#### [REQUIREMENTS]
1. Can you restate the paragraph beginning "The provision took higher-education leaders by surprise" from the article on Senator Byrd's Constitution provision as a short bulleted list that keeps its main facts?
2. Answer these questions from the article on Senator Byrd's Constitution provision:
(a) On what date each year must institutions offer the instructional program?
(b) Who is the spokesman for Senator Byrd?
(c) What is the U.S. Department of Education expressly prohibited from doing?
3. Quote the article on Senator Byrd's Constitution provision word for word, from "Sen. Robert C." to "lobbies for colleges.", with both included.

#### [DOCUMENT]
- - - - -
Byrd Requires Colleges Teach Constitution

Colleges Would Be Required to Teach the Constitution, Under Provision Tucked Into Spending Bill (Chronicle of Higher Education)

Sen. Robert C. Byrd, a West Virginia Democrat and the Senate’s unofficial constitutional scholar, has inserted language into the final $388-billion spending bill for 2005 requiring that any educational institution that receives federal aid offer its students an instructional program on the U.S. Constitution each September 17, the anniversary of its signing.

The provision took higher-education leaders by surprise. They said they had not been consulted about it. Because the rider does not specifically exclude colleges, higher-education officials assume it applies to their institutions, as well as elementary and secondary schools, said Becky Timmons, director of government relations at the American Council on Education, an umbrella group that lobbies for colleges.

A spokesman for Senator Byrd, Tom Gavin, said the measure would apply to all public and private institutions, including colleges, that receive federal money.

Ms. Timmons said college leaders are concerned that the provision could set a precedent in which Congress feels free to issue curricular requirements. The U.S. Department of Education is expressly prohibited from establishing a national curriculum.
- - - - -
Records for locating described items
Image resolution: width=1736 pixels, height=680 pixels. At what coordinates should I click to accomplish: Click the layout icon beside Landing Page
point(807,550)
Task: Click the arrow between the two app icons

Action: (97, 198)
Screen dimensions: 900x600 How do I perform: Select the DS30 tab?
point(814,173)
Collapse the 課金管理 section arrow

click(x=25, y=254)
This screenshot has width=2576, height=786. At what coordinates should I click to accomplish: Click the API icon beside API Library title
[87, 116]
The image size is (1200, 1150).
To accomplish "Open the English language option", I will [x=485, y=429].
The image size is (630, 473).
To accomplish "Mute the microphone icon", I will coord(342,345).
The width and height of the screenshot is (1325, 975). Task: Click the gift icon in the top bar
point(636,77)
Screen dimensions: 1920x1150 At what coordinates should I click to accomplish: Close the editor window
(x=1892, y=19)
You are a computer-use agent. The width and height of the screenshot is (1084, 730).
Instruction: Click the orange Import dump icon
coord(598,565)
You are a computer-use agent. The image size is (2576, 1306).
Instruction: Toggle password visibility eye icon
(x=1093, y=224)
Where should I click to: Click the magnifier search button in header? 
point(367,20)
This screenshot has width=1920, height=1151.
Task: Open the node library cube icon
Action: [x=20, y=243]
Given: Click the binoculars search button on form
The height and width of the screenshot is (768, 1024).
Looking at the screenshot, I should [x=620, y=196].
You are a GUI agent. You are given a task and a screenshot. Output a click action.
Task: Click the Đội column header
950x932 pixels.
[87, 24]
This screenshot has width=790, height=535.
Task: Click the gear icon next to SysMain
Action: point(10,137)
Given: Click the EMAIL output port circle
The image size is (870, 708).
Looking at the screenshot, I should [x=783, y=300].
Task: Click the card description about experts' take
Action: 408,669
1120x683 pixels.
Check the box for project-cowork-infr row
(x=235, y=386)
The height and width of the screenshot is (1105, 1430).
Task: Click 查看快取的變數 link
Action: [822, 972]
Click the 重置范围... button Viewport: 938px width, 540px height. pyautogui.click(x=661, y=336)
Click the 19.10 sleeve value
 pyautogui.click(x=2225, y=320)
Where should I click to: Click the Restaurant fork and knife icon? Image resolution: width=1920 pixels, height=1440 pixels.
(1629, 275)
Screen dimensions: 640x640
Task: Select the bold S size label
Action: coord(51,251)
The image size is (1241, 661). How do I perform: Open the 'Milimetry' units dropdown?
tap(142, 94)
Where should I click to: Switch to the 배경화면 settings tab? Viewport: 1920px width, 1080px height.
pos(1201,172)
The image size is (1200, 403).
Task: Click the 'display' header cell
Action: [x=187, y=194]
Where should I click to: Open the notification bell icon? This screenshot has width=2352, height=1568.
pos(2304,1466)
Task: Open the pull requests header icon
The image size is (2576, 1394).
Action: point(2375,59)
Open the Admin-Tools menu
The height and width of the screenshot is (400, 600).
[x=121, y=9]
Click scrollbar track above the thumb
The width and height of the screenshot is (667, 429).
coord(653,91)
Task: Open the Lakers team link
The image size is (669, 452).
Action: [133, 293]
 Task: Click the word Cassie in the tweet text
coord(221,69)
- - - - -
#### [TASK-BY-TASK ANSWERS]
1.
- Higher-education leaders were surprised by the provision and say they were not consulted.
- The rider does not specifically exclude colleges, so officials assume it covers them as well as elementary and secondary schools.
- Becky Timmons, director of government relations at the American Council on Education, said this.

2.
(a) September 17.
(b) Tom Gavin.
(c) Establishing a national curriculum.

3.
Sen. Robert C. Byrd, a West Virginia Democrat and the Senate’s unofficial constitutional scholar, has inserted language into the final $388-billion spending bill for 2005 requiring that any educational institution that receives federal aid offer its students an instructional program on the U.S. Constitution each September 17, the anniversary of its signing.

The provision took higher-education leaders by surprise. They said they had not been consulted about it. Because the rider does not specifically exclude colleges, higher-education officials assume it applies to their institutions, as well as elementary and secondary schools, said Becky Timmons, director of government relations at the American Council on Education, an umbrella group that lobbies for colleges.